Aim of the task:
Look through the records that follow. Copy every line containing the word "column".

-- Data for this task follows --

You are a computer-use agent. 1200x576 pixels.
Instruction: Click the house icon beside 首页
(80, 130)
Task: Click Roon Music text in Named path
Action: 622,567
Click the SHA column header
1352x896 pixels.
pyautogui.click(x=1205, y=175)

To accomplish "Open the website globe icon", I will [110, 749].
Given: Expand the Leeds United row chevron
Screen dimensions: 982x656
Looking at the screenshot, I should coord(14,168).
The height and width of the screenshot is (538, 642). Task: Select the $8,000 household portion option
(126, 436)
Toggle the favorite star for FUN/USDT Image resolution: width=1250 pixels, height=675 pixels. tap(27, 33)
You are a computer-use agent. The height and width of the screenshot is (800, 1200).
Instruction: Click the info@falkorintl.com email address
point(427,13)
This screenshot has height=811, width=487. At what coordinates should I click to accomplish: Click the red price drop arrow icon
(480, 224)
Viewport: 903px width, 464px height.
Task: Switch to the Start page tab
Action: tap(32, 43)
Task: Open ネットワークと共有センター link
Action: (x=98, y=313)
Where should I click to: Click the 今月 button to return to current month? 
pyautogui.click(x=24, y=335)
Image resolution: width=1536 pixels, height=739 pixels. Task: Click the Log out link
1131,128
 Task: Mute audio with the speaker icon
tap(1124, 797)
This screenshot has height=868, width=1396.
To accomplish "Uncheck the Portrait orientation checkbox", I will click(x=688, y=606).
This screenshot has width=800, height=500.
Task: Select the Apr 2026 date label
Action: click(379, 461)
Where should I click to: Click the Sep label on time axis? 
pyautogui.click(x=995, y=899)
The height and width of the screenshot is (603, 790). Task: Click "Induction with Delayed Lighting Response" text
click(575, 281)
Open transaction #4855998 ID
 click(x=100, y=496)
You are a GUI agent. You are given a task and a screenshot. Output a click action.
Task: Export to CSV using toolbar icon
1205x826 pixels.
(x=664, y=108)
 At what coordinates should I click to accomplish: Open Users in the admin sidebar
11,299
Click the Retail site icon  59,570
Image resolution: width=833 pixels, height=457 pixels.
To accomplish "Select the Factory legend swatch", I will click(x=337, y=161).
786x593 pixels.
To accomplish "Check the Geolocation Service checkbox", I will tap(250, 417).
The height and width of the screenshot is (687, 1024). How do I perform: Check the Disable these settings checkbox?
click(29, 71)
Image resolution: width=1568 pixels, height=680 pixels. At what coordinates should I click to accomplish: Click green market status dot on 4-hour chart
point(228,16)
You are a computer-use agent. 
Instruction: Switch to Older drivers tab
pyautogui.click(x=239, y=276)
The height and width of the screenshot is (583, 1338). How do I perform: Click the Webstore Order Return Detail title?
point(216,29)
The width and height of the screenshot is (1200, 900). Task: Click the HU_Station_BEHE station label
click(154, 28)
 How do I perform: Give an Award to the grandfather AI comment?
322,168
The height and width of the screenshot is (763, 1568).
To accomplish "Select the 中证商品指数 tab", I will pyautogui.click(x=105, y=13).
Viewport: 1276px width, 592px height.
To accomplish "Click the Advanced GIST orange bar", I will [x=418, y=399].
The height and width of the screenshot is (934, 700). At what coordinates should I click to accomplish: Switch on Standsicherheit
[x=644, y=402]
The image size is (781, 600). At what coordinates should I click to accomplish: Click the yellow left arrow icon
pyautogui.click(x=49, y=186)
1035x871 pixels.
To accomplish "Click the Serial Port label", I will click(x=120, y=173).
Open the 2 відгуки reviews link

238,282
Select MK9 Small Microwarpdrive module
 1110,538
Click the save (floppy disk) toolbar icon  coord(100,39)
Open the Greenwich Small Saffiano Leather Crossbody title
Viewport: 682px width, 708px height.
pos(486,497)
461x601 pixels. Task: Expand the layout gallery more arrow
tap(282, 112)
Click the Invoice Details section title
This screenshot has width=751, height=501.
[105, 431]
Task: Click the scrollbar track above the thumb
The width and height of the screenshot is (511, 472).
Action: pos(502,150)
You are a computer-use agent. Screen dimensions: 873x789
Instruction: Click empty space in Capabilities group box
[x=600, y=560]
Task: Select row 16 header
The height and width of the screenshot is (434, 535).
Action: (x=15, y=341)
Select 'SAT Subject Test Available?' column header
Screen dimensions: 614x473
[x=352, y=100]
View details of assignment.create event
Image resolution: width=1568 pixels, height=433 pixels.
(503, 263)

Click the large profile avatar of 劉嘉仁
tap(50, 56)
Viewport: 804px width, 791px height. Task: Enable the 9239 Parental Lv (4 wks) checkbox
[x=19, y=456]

-- Data for this task concluded --

Result:
Click the SHA column header
Select 'SAT Subject Test Available?' column header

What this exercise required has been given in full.